WHAT YOU WILL DO >>
Leave out the pictures and copy the remaining records exactly.

[Stored items from a collection]
---

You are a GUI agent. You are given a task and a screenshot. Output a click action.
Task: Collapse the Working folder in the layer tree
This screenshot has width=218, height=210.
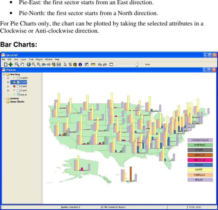point(4,74)
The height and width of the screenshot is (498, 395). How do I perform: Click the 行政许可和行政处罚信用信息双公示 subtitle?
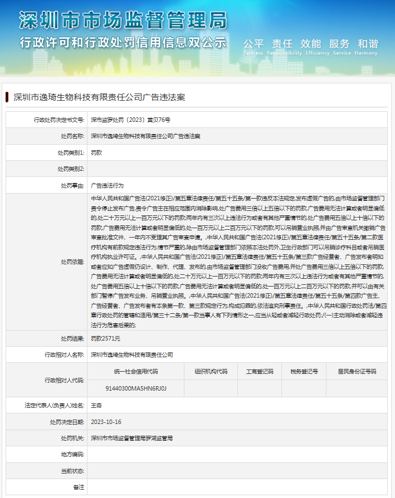[123, 43]
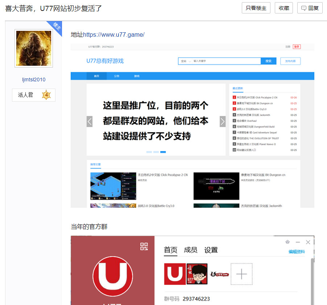The width and height of the screenshot is (327, 305).
Task: Go back a slide with the left arrow
Action: 90,121
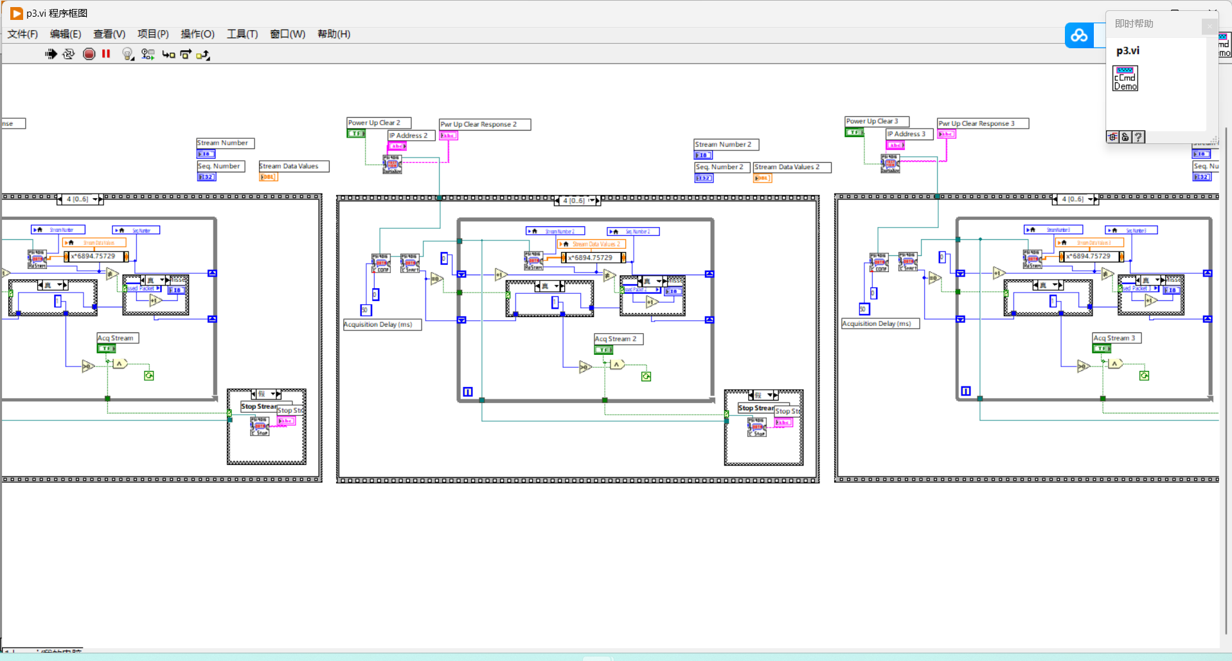Click the Step Into icon
The image size is (1232, 661).
(168, 55)
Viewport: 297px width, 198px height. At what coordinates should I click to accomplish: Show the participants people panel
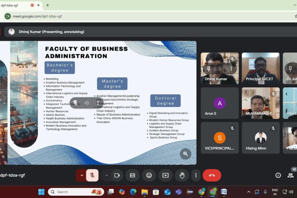point(290,175)
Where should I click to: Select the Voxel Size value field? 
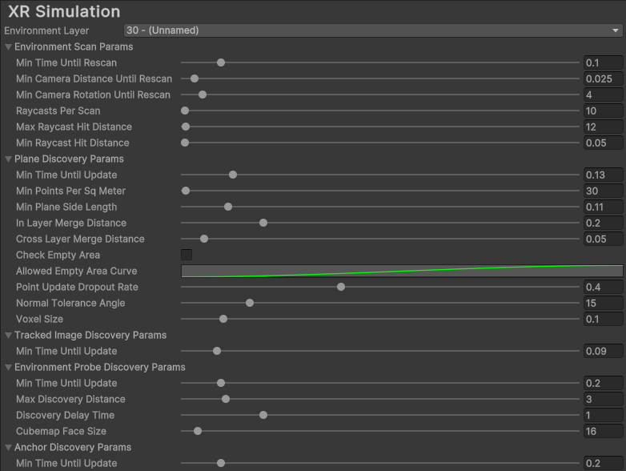[x=603, y=319]
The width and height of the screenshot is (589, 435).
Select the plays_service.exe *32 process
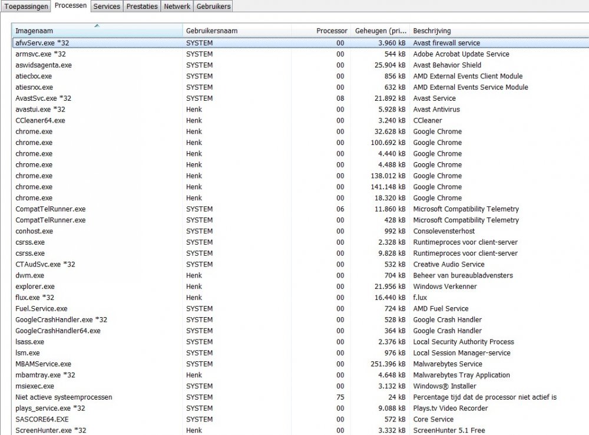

---

COMPLETED EXERCISE >>
You are a GUI agent. You are given a task and a screenshot. Output a click action.
Task: Collapse the Working folder in the layer tree
This screenshot has width=218, height=210.
point(4,74)
The height and width of the screenshot is (498, 395). How do I perform: Click the 行政许可和行政处罚信用信息双公示 subtitle?
[123, 43]
The width and height of the screenshot is (327, 305).
Task: Go back a slide with the left arrow
Action: 90,121
Click the Step Into icon
The image size is (1232, 661).
(168, 55)
Viewport: 297px width, 198px height. At what coordinates should I click to accomplish: Show the participants people panel
point(290,175)
Where should I click to: Select the Voxel Size value field? 
[x=603, y=319]
The width and height of the screenshot is (589, 435).
Select the plays_service.exe *32 process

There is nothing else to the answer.